Monday 27th March 2017,
Get Up & Support NYC

Weird and Wacky Sports that should be in the Olympics

After an eccentric, anarchic and fairly bizarre opening ceremony to the London Olympics, the actual games are the usual sober events where competitors strive to go faster, higher and farther than ever before. This is all well and good, but wouldn’t it be great if the Olympics included some of the more bizarre sporting events from around the world that would liven up what can all too often be a rather dour two weeks of sport?

Of course, the Olympics do boast a few eccentric events. Race-walking, for instance, see competitors compete at is the fastest at waddling like a duck. Triple jump too is rather peculiar. While you can see how many of the Olympiad sports developed with the need for the ancient Greeks to run, jump and throw military weapons, when did they ever have to hop, skip, and jump? However, even these eccentric events are rather bland in comparison to some of the more bizarre sports from around the world.

Man versus horse

While the world’s fastest runners line up to take on Usain Bolt over the hundred meters, at least they know Bolt is only human. However, in Llanwrtyd Wells, Wales, a few hundred miles from the London Olympic stadium, a rather more stern challenge awaits local runners. The annual Man Versus Horse Marathon pits human contestants against horses. While this may sound one sided, in its 32-year history, two humans have actually triumphed and beat the horses over the 22-mile cross-country course.

The event dates back to 1980, when the landlord of the local pub wanted to settle a drunken dispute between two men, who argued whether or not a human could ever beat a horse over a long distance run. The landlord decided to settle the argument and arranged the first race. Since then, it has attracted runners and horses from all over the world; all attempting to get their hands and hooves on the £25,000 ($31,700) cash prize.

Wife Carrying

If you have ever told your wife or girlfriend to get off your back, you probably won’t be any good at wife carrying. Now a popular event in Wisconsin and Michigan, it has its roots in Finland, where wife carrying has been going on for over a hundred years. Originally, thought to have developed from wife stealing, where young men would creep into neighboring villages and make off with other people’s wives, it is now taken rather seriously, with strict rules governing the sport.
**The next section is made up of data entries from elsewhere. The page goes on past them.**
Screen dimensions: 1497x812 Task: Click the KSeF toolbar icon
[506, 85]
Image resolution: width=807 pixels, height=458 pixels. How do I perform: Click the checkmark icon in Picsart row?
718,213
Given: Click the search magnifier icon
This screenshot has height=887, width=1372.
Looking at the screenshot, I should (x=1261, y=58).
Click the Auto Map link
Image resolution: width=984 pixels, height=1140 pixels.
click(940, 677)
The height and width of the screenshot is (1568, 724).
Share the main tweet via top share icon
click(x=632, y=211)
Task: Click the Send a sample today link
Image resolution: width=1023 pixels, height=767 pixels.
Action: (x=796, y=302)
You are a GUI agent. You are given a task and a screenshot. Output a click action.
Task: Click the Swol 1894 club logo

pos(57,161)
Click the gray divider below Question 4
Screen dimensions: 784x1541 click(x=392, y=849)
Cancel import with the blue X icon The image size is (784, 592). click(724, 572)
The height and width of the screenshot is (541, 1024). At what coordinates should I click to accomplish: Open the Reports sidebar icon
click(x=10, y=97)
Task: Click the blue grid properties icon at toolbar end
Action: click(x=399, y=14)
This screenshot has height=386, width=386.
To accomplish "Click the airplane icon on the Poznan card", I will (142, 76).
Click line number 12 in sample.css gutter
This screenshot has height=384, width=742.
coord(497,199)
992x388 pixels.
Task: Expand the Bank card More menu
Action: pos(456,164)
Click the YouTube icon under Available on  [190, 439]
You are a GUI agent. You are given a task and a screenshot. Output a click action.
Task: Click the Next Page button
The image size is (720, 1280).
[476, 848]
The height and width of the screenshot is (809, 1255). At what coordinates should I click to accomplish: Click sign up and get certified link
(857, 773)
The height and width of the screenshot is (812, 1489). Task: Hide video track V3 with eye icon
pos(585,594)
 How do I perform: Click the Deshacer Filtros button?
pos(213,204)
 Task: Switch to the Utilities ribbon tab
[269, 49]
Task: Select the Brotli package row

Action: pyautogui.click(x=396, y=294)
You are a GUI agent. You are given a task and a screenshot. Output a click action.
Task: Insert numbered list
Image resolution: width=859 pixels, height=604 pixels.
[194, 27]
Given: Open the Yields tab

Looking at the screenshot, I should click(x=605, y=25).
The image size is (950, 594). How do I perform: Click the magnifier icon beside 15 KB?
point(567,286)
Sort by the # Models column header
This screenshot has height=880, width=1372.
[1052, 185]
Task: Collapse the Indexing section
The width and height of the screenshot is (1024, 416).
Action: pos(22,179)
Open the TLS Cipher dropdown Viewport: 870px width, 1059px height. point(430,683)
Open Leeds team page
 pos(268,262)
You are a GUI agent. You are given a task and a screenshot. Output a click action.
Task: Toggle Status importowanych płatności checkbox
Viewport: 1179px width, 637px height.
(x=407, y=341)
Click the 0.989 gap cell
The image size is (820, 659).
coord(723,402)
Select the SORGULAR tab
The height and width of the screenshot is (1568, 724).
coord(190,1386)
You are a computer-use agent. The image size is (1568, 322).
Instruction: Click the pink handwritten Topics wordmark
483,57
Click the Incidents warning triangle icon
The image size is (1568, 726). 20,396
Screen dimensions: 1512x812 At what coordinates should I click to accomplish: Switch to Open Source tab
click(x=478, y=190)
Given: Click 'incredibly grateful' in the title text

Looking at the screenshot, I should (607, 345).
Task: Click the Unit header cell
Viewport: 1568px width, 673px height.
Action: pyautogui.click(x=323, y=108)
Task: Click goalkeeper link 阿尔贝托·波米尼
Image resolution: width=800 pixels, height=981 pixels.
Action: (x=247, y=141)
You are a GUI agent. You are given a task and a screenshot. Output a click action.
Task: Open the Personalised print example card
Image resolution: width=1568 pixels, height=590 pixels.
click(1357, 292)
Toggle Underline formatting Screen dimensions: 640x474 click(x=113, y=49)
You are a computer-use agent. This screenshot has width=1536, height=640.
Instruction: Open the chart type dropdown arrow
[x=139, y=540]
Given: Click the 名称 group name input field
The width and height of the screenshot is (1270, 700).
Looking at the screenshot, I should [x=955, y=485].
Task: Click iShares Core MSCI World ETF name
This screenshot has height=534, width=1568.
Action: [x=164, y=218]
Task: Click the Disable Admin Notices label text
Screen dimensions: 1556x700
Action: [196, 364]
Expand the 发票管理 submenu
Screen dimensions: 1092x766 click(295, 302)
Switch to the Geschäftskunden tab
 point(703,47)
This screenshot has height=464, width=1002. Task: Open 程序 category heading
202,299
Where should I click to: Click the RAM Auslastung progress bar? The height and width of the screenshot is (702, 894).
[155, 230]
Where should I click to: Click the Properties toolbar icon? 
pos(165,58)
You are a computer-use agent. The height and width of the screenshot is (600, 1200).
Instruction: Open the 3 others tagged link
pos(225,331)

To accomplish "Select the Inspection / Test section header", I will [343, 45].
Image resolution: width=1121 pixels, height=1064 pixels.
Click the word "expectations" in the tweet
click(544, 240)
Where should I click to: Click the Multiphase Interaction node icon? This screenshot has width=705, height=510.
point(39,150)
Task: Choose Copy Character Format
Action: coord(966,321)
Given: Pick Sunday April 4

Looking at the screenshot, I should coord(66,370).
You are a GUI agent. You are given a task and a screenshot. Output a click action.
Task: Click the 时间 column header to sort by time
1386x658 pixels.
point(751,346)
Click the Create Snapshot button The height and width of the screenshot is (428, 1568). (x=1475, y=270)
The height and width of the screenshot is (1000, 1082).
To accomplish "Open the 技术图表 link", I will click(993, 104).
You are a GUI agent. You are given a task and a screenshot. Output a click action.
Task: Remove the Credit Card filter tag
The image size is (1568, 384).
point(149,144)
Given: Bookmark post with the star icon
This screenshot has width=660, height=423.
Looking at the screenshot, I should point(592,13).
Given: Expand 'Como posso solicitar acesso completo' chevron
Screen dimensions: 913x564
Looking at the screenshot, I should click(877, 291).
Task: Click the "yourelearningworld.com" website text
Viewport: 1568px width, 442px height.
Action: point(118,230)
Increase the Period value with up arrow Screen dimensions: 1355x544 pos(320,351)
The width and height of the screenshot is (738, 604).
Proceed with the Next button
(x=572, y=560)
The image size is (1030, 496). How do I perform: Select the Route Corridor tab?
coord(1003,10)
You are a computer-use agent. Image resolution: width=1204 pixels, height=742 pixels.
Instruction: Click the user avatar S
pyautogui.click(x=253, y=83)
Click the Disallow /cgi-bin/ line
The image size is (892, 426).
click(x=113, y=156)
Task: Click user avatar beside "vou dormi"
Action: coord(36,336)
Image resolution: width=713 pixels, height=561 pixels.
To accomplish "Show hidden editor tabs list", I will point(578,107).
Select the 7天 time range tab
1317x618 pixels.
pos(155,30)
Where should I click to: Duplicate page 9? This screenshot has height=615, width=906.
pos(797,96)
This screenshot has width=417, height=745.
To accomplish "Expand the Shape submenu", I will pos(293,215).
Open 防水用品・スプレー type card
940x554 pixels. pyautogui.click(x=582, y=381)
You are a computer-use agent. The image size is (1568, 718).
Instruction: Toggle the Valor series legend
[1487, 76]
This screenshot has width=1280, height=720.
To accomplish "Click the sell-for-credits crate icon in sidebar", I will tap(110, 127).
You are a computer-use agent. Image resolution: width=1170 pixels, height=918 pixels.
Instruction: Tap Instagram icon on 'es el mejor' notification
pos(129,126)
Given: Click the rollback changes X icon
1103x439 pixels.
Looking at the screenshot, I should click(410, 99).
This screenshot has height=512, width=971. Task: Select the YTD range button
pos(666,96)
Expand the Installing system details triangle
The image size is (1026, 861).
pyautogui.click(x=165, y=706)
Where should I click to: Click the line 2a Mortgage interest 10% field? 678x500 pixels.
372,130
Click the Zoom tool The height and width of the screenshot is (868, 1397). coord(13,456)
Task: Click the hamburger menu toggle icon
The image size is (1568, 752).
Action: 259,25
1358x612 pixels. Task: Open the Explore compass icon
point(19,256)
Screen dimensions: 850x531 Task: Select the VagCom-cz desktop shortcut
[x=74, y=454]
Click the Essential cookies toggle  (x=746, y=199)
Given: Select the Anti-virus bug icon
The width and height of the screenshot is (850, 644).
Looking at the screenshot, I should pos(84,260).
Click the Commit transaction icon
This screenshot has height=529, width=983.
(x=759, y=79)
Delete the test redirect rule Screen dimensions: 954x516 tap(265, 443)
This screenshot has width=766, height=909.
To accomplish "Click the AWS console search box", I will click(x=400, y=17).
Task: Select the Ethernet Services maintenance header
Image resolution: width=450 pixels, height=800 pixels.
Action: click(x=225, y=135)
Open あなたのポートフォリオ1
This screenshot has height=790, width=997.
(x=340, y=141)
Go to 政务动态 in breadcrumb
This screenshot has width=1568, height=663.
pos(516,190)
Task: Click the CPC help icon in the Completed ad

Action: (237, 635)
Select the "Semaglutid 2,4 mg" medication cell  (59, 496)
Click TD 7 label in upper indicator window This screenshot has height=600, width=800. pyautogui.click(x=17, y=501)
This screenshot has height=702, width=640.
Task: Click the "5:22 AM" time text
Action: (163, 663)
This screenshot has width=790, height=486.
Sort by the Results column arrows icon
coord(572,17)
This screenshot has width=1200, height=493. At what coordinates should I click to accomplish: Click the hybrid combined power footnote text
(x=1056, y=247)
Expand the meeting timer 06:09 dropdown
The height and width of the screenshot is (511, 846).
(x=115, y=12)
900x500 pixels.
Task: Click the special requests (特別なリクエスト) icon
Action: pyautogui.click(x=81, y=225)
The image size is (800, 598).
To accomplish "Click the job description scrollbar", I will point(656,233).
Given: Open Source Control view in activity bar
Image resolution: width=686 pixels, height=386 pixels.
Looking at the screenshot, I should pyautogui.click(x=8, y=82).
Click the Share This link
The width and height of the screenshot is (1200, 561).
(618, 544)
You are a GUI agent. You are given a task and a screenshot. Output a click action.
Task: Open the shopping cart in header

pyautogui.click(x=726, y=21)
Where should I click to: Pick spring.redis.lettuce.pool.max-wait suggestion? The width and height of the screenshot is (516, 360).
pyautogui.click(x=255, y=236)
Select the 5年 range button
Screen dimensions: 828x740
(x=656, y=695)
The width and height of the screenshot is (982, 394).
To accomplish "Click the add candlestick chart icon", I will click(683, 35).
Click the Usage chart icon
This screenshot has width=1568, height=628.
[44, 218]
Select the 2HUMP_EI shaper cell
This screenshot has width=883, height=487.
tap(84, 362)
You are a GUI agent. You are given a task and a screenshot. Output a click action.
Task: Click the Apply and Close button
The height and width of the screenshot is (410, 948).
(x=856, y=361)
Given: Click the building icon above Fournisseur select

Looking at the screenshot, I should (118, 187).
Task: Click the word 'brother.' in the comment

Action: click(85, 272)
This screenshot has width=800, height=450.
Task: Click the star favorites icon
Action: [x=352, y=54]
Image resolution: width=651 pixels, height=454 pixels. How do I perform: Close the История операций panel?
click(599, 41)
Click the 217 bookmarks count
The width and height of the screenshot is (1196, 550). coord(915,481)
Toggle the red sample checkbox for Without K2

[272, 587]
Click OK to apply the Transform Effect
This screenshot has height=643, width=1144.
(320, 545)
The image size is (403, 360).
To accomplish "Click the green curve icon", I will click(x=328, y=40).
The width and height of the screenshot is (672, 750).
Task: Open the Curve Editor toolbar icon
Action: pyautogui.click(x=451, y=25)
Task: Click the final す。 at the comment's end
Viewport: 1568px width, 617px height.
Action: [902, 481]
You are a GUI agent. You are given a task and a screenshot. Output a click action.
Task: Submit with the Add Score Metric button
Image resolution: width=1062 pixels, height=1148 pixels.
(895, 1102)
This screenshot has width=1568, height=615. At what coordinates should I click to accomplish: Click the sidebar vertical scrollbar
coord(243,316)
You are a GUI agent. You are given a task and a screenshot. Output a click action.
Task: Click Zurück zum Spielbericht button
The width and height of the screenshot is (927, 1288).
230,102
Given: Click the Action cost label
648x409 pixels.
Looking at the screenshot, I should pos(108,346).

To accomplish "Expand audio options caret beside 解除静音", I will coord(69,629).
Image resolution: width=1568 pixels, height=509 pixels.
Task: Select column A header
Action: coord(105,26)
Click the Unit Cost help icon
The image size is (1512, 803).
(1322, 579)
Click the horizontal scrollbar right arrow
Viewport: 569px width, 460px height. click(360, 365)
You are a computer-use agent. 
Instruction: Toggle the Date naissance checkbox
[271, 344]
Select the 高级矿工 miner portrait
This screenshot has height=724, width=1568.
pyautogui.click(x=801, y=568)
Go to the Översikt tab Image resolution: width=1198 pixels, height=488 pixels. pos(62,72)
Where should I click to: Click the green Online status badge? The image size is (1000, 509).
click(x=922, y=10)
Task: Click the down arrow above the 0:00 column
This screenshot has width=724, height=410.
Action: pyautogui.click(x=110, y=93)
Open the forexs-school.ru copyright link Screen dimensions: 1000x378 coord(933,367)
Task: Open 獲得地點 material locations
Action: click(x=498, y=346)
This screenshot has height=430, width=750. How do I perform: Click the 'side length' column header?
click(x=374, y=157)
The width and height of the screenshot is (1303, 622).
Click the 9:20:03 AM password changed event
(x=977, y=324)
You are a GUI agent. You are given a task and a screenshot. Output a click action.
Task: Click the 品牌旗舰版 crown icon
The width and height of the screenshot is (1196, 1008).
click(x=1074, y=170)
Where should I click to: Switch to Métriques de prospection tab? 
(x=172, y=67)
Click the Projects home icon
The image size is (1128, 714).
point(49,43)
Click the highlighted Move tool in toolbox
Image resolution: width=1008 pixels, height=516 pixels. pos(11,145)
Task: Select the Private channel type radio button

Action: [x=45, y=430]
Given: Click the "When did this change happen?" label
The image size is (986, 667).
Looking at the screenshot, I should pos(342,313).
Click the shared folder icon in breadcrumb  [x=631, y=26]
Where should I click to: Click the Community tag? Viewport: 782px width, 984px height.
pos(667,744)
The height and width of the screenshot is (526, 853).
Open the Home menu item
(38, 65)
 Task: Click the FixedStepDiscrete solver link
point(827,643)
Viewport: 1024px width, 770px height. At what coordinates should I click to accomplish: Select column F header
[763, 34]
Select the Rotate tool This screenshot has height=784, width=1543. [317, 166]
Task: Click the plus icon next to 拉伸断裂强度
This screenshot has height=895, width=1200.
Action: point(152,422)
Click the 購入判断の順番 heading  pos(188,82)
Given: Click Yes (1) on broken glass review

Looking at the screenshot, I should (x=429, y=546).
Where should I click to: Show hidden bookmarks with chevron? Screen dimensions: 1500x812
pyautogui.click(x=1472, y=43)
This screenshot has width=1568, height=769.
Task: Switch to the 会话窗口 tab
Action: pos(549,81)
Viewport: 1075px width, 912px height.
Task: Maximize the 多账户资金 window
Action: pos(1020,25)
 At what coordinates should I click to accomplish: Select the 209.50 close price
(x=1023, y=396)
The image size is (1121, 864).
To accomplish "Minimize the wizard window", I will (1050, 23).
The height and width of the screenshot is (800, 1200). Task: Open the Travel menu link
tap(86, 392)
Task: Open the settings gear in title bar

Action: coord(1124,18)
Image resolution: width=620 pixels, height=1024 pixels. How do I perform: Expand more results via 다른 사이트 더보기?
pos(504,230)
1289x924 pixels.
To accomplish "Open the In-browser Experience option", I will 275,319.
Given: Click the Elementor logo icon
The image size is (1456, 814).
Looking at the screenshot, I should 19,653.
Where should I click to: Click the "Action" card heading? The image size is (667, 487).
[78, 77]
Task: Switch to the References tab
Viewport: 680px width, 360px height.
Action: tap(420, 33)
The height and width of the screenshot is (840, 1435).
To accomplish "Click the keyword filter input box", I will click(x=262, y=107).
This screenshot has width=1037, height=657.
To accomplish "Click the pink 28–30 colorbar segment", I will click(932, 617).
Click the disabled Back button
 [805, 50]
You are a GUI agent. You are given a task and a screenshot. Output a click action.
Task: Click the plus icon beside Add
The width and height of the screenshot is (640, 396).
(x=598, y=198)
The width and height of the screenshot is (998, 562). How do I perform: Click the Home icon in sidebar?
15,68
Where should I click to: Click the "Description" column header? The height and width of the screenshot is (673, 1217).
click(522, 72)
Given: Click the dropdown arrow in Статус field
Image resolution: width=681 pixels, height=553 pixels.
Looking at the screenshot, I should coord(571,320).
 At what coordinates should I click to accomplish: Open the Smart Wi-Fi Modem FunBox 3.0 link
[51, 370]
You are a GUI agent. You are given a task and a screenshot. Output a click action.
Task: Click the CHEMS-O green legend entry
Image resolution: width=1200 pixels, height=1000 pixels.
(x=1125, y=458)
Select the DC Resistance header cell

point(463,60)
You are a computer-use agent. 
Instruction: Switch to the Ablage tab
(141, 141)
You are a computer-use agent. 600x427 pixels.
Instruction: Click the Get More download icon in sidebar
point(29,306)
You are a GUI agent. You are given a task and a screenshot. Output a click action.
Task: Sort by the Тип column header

Competitors can carry their female teammate on their backs, piggyback style, or upside down with the woman’s legs clasped around their necks in what is referred to as: “Estonian style” (one can only wonder at what people get up to in Estonia). The runners have to carry their “wives” over a distance of 253 meters, negotiating obstacles, in a similar fashion to the modern steeplechase. Such is the seriousness and competitiveness of the event, the wives are even handicapped with weights if they fall short of the prescribed 49 kgs.

Muggle Quidditch

When JK Rowling first penned the Harry Potter novels, should could hardly imagine that the magical game of Quidditch would one day become an popular sport governed by an international sporting body and played in over 200 colleges up and down America.

Muggle Quidditch has become incredibly popular since it was first created in 2005. Of course, being Muggles, players are unable to swoop around the Quidditch pitch on magical broomsticks. However, rules still stipulate they have to carry a broom between their legs at all times. The International Quidditch Association has even lobbied the International Olympics Committee (IOC) to include Quidditch as an Olympic sport. It is doubtful if their request will ever be granted, but stranger things have happened.

Shin Kicking Championship

Taekwondo has been a recognized Olympic sport since the 2000 Sydney Games. However, if you find raising your leg above your head a bit too strenuous, you could always try the less acrobatic but rather more brutal art of shin kicking. A popular pastime in the British Cotswolds, the World Shin Kicking Championship draws thousands of spectators each year, who watch in awe as combatants, all dressed in white coats, kick lumps out of each other’s legs.

The rules are fairly simple. Players have to clutch an opponent’s collar, with the loser being the one who releases their grasp first. Traditionally, shin kickers wore steel toe-capped boots, but in the modern world of health and safety, soft shoes and straw stuffed down the pant legs prevent too many injuries.


Lydia Mitchell is a former Staten Island resident who has found herself, alone and scared, in the heart of London. As well as writing on behalf of numerous companies, she’s also an amateur photographer and dabbles in interior design.